Asking like Socrates: Socrates helps VLMs understand remote sensing images¶

Conference: CVPR 2026
arXiv: 2511.22396
Code: https://geox-lab.github.io/Asking_like_Socrates
Area: Remote Sensing / Multimodal Reasoning
Keywords: Remote Sensing Image Understanding, Chain-of-Evidence Reasoning, Pseudo-reasoning, Socratic Method, Two-stage Reinforcement Learning

TL;DR¶

This work reveals the "pseudo-reasoning" phenomenon in remote sensing VLMs (where explicit reasoning chains lead to performance degradation), attributed to the "glance effect" (insufficient single coarse-grained perception). It proposes the RS-EoT (Evidence-of-Thought) iterative evidence search paradigm. The method uses SocraticAgent self-play to synthesize reasoning trajectories for SFT cold startup, followed by two-stage progressive RL (grounding → VQA) for enhancement and generalization. RS-EoT-7B achieves SOTA on multiple remote sensing VQA and grounding benchmarks.

Background & Motivation¶

Background: Deep reasoning models (DeepSeek-R1 style SFT-RL paradigm) have achieved breakthroughs in mathematics/code and have been extended to multimodal domains (Vision-R1, WeThink, R1-OneVision, etc.). However, anomalous phenomena occur in remote sensing tasks.

Limitations of Prior Work: Remote sensing VLMs generate explicit reasoning chains, but performance stagnates or decreases. Models merely "narrate the reasoning process" rather than performing "actual reasoning."

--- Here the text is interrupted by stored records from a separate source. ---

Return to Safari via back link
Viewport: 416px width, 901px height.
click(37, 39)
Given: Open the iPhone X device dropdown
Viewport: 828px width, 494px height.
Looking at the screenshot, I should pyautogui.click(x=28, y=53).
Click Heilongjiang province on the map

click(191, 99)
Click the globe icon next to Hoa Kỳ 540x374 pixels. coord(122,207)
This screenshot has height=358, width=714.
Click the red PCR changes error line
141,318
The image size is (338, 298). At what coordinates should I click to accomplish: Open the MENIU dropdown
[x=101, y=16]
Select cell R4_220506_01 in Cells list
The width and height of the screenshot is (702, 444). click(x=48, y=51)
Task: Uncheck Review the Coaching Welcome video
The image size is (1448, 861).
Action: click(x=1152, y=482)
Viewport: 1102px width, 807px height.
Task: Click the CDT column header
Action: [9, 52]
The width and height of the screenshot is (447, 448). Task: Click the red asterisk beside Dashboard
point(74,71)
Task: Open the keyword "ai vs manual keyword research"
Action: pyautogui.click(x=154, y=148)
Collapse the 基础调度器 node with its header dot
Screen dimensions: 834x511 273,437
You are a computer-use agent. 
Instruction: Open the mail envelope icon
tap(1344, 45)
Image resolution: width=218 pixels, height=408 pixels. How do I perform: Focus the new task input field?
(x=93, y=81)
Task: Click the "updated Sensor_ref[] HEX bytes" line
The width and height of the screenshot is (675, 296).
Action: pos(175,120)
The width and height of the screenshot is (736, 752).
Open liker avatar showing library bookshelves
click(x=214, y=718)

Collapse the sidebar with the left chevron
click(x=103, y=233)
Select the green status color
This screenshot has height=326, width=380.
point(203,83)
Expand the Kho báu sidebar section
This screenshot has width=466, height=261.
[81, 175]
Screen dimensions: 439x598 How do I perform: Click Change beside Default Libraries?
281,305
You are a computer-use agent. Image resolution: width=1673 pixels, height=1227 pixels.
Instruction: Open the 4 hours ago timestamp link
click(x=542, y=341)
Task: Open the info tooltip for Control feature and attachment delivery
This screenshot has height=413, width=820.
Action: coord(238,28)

Glance Effect: Remote sensing images involve large spatial extents, significant scale variations, and sparse, subtle visual cues. Models start reasoning after a single coarse perception ("glance") \(\rightarrow\) based on incomplete visual evidence \(\rightarrow\) reasoning degrades into linguistically self-consistent narration rather than logic grounded in visual evidence.

Key Challenge: Remote sensing reasoning requires iterative, non-static evidence acquisition, yet existing models adopt a "glance-and-reason" paradigm. Human remote sensing analysts utilize repeated check-refinement loops.

Key Insight: RS-EoT — Let reasoning guide perception, dynamically searching for new visual evidence during the reasoning process (reasoning \(\rightarrow\) perception \(\rightarrow\) reasoning \(\rightarrow\) perception... loop), rather than relying on a fixed initial perspective.

Method¶

Overall Architecture¶

To address "pseudo-reasoning," RS-EoT replaces "glance-and-reason" with an iterative "reasoning \(\rightarrow\) evidence search \(\rightarrow\) re-reasoning" loop. The reasoning process drives perception to find new evidence as needed.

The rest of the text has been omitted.